Niemand die toen bevroedde dat het volgende geel zo’n enorme tijd op zich zou laten wachten. En eigenlijk had dat ook helemaal niet zo moeten zijn. Op de dag af precies een jaar na Breukinks huzarenstukje lag het volledig in de lijn der verwachting dat een andere Nederlander de gele trui zou mogen aantrekken. Het liep allemaal anders. John Lennon zong niet voor niets ‘life is what happens to you while you’re busy making other plans’. De hoofdrolspelers in de reconstructie van de gemiste leiderstrui in de Tour van 1990 zijn Frans Maassen, Jan Raas, een chauffeur van de NOS-televisie en Peter Winnen. Door een samenloop van omstandigheden, waarbij zij alle vier zijn betrokken, zal een Nederlander naast het geel grijpen.

15 augustus 1989. Na een maand lang met elkaar te hebben geflirt, zijn Peter Winnen en Jan Raas eruit. De tweevoudig Tourritwinnaar op L’Alpe d’Huez zal de overstap maken naar de nieuwe Buckler-ploeg van laatstgenoemde. De komst van zowel Steven Rooks als Gert-Jan Theunisse naar Panasonic, alsmede het feit dat ploegleider Peter Post Winnen op het laatste moment had gepasseerd voor de Tour van 1989, zorgen ervoor dat de Limburger zijn positie niet meer zeker is binnen de ploeg die hij zeven jaar lang – eerst als TI-Raleigh en vervolgens Panasonic – trouw is geweest. Winnen had ook naar het Spaanse Reynolds van Pedro Delgado en Miguel Induráin kunnen verkassen, maar hij kiest heel bewust voor een Nederlandse werkgever.
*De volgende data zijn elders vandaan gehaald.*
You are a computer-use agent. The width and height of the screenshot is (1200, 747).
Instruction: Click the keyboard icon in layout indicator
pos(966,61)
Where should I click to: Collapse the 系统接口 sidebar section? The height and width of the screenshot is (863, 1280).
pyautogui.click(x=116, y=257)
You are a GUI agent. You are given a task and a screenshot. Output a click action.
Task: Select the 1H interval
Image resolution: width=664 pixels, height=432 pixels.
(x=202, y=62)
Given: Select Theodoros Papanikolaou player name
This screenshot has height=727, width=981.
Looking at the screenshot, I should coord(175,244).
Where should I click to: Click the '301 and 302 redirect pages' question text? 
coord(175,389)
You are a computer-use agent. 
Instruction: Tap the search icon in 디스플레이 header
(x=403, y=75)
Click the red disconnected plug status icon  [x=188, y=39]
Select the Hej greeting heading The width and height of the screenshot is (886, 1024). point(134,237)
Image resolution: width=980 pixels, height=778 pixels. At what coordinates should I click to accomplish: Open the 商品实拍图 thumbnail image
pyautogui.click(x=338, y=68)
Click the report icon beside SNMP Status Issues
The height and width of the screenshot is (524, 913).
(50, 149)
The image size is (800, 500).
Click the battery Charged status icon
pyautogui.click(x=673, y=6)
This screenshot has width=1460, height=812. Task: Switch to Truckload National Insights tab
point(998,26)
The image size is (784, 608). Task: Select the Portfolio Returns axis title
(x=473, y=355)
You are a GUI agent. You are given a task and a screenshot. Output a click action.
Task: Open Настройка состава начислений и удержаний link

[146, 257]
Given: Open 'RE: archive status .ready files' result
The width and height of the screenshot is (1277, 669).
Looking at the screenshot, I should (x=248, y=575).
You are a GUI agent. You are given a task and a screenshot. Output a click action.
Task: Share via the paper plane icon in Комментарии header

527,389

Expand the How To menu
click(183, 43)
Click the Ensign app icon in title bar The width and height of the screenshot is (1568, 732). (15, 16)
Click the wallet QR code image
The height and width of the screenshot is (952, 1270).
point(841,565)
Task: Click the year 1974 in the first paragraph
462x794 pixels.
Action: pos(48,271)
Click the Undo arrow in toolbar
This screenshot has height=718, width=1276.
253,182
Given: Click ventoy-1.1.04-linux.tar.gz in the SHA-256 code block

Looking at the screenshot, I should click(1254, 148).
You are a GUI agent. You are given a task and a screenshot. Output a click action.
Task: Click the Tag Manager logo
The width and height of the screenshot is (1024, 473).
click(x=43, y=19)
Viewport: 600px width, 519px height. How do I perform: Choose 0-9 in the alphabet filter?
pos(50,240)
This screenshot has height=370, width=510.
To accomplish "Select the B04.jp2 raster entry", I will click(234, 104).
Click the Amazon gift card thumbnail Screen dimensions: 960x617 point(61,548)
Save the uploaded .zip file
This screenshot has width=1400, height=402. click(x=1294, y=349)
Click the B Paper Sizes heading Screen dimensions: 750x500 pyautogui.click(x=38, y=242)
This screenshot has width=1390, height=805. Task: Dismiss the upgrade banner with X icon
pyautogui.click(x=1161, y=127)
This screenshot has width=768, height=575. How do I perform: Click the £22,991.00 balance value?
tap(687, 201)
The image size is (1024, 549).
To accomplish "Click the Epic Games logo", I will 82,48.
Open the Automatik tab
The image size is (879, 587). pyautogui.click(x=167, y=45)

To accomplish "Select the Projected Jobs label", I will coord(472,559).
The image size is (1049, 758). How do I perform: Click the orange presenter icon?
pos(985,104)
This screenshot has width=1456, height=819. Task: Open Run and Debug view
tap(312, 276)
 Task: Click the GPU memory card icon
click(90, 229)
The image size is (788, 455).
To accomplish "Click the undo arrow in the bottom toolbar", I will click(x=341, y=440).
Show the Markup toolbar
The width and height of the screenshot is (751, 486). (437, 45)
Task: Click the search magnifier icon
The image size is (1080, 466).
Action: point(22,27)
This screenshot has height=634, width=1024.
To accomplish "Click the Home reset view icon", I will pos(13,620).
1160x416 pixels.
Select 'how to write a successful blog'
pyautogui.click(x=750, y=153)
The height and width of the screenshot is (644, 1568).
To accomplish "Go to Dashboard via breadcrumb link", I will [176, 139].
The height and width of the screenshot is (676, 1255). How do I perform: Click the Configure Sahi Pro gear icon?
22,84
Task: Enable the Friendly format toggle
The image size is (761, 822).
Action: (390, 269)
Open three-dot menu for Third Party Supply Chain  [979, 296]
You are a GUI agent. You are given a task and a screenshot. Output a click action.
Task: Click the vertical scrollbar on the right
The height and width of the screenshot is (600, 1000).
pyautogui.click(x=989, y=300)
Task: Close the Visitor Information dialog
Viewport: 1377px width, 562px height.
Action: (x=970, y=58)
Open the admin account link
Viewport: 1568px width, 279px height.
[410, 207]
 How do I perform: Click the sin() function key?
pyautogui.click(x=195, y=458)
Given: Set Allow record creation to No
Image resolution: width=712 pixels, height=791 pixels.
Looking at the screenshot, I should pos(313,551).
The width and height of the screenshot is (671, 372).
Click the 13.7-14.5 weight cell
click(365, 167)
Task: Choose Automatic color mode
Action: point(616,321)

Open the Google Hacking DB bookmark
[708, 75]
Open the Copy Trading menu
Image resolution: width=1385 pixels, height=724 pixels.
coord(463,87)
Bovendien heeft Raas eigenlijk geen echte klimmer of klassementsrenner in zijn Buckler-ploeg, waardoor de nieuwe aanwinst automatisch de rol van kopman krijgt toebedeeld.

24 juni 1990. Winnen bekroont een sterk voorjaar in dienst van zijn nieuwe werkgever – hij werd onder meer elfde in Luik-Bastenaken-Luik en derde in Rund um den Henninger-Turm – met het behalen van de nationale titel. Op de Lange Raarberg bij Meerssen wint de Limburger voor het eerst in zijn carrière een eendagskoers . Twee ronden voor het einde rijdt hij weg uit een kopgroep met favorieten als Rooks, Breukink en Maassen. Die laatste is een Buckler-ploegmaat en schermt de vlucht van zijn provinciegenoot 25 kilometer lang perfect af. Tot de stomme verbazing van vriend en vijand mag outsider Winnen, die volgens velen in de herfst van zijn loopbaan is aanbeland, en al min of meer was afgeschreven wat betreft zijn kansen op aansprekende zeges, in het roodwitblauw naar de Tour. De wederopstanding van de Limburger doet onmiddellijk de vraag rijzen waartoe de in een uitstekende vorm verkerende renner in Frankrijk in staat zal zijn. In gedachte ziet ploegleider Raas zijn pupil al weer, net als in 1981 en 1983, L’Alpe d’Huez op vliegen.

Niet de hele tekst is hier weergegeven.